Thought I'd post this up in here rather than the studio, for a bit of a change.

This is an S4 that I look after regularly that had some damage to the rear bumper so the owner had it resprayed. Afterwards, he wasn't happy with the finish so on it's next visit to me, I had a look... :doublesho




























So apart from fish eyes, general contaminants, no shine, orange peel and buffer trails there were no faults in the paint at all!

Levels checked with the ultrasonic guage (measures the thickness of paint on any surface, and tells me the clearcoat thickness as well as the total coating thickness) we have a benchmark clear thickness and we're good to see what can be done.

Ok.. so out with a rotary, a blue 3m pad and some megs 205 (I prefer a softly softly approach) and after about 4 passes, carefully monitoring the bumper for temperature (remember - on bumpers, the plastic underneath will melt before the paint does) We have these 50/50's





































Phew!

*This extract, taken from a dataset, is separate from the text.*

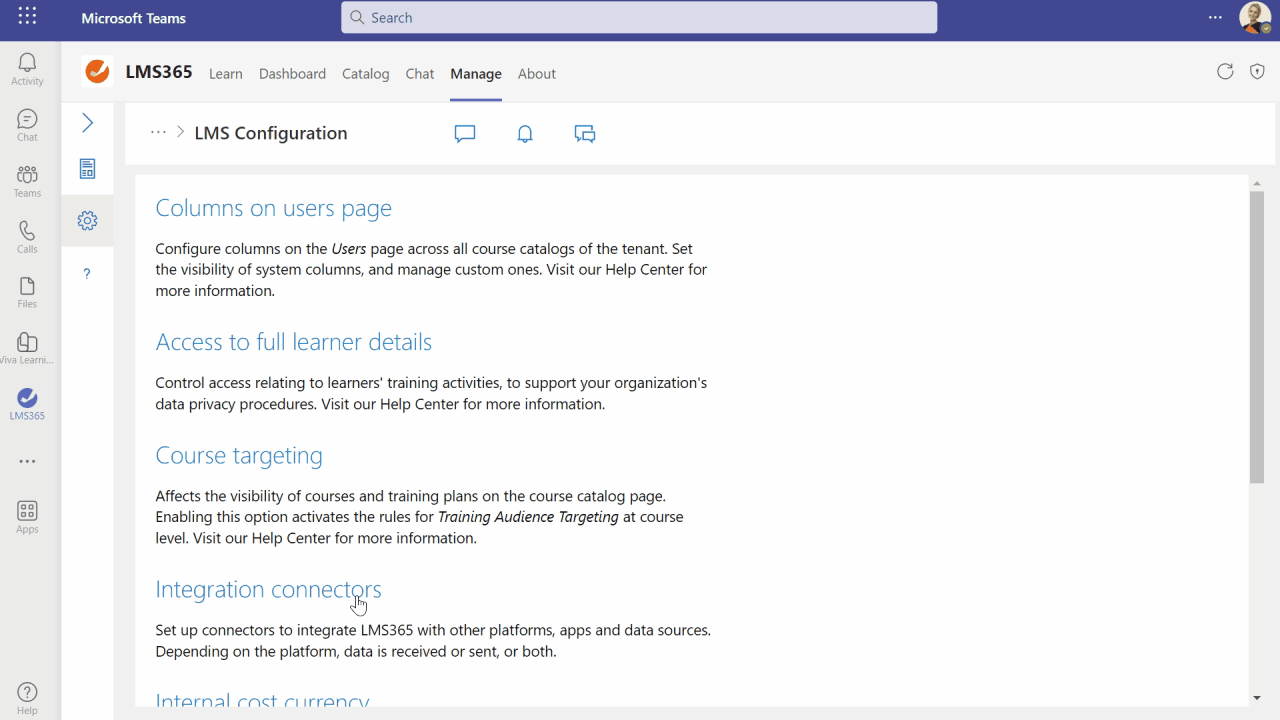The image size is (1280, 720).
Task: Open more apps ellipsis in Teams sidebar
Action: [27, 462]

We can save it!

Carrying on then stopping to put my watch back on for a gratuitous reflection shot, looking much better than when it came in!

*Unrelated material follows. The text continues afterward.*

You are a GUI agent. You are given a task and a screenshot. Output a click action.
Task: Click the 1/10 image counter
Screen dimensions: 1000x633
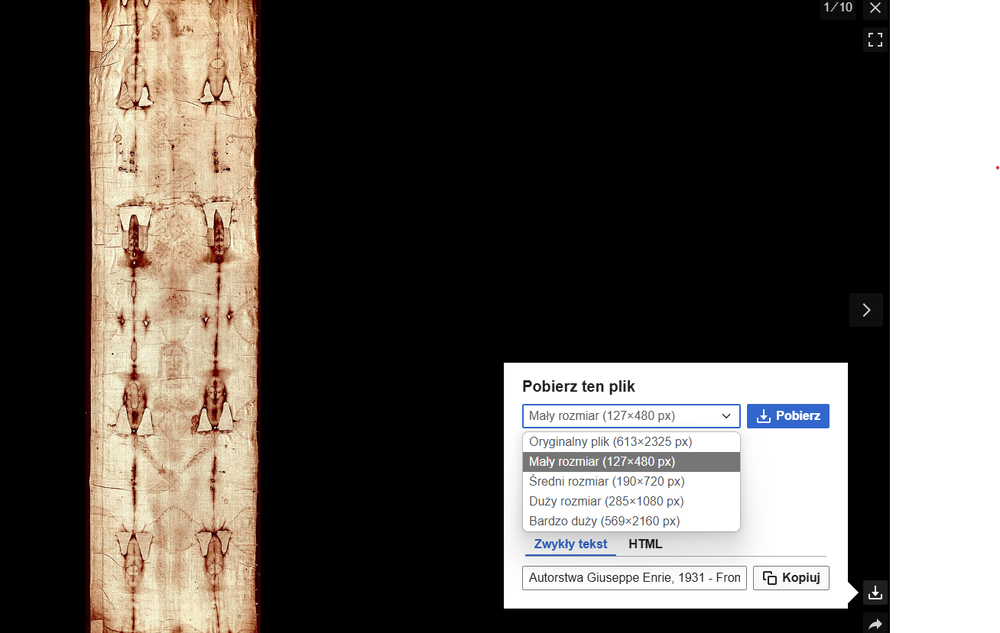[837, 8]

So after around six passes (or sets) on the whole bumper (so 3 hours work then!) with the milwaukee we've got the bumper looking like this in direct light : (all sorted bar a few deep fisheyes it's not safe to remove)



















Phew! Some of the whole car after finishing with CF Pro and Best of show ready for the worst winter can throw at the car : (apologies for the indoor only shots, it was dark again when I finished last night!)


















































































Thanks for looking!

Any questions or comments welcome as always.

James.


----------



## giarc (Feb 8, 2006)

Top correction mate! I wouldn't be happy with that respray!


----------



## Allblackdup (Oct 17, 2006)

That respray was :doublesho:doublesho !!!

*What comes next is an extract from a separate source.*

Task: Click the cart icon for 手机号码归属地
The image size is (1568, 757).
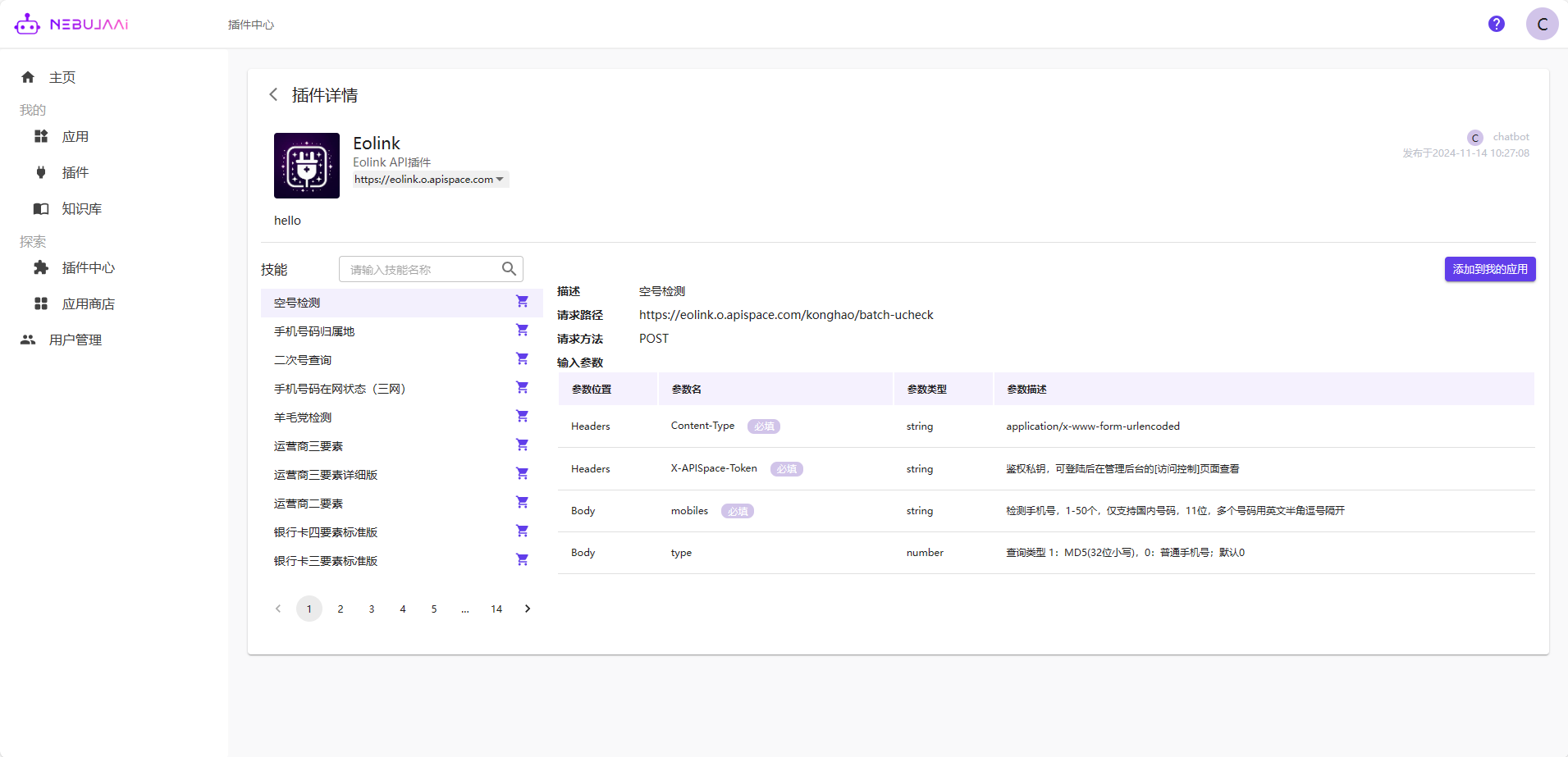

Great work James, stunning car!


----------



## mattjonescardiff (Dec 12, 2006)

Superb rescue James. The respray looked littered with deep defects but has come up brilliantly.

Cool car too, looks great after.


----------



## Carr20VT (Jan 11, 2006)

Great work :thumb:


----------



## dubnut71 (Jul 25, 2006)

Very Well done James, loving the work of the Welsh contingent at the moment!!:thumb:


----------



## Silver Scooby Sport (Feb 21, 2006)

Top work there James :thumb:


----------



## Vikash (Oct 8, 2009)

Just wanted to say thanks to James, he's done an exceptional job. I used Chips Away to take out the bumper scratches and definitely won't be using them again having already given them two goes at it.

Well the pictures speak for themselves. You can tell James is thorough with his work. 

As well as gleaming, the finish is deeper and more saturated - and it looks stunning. Cheers mate.

V


----------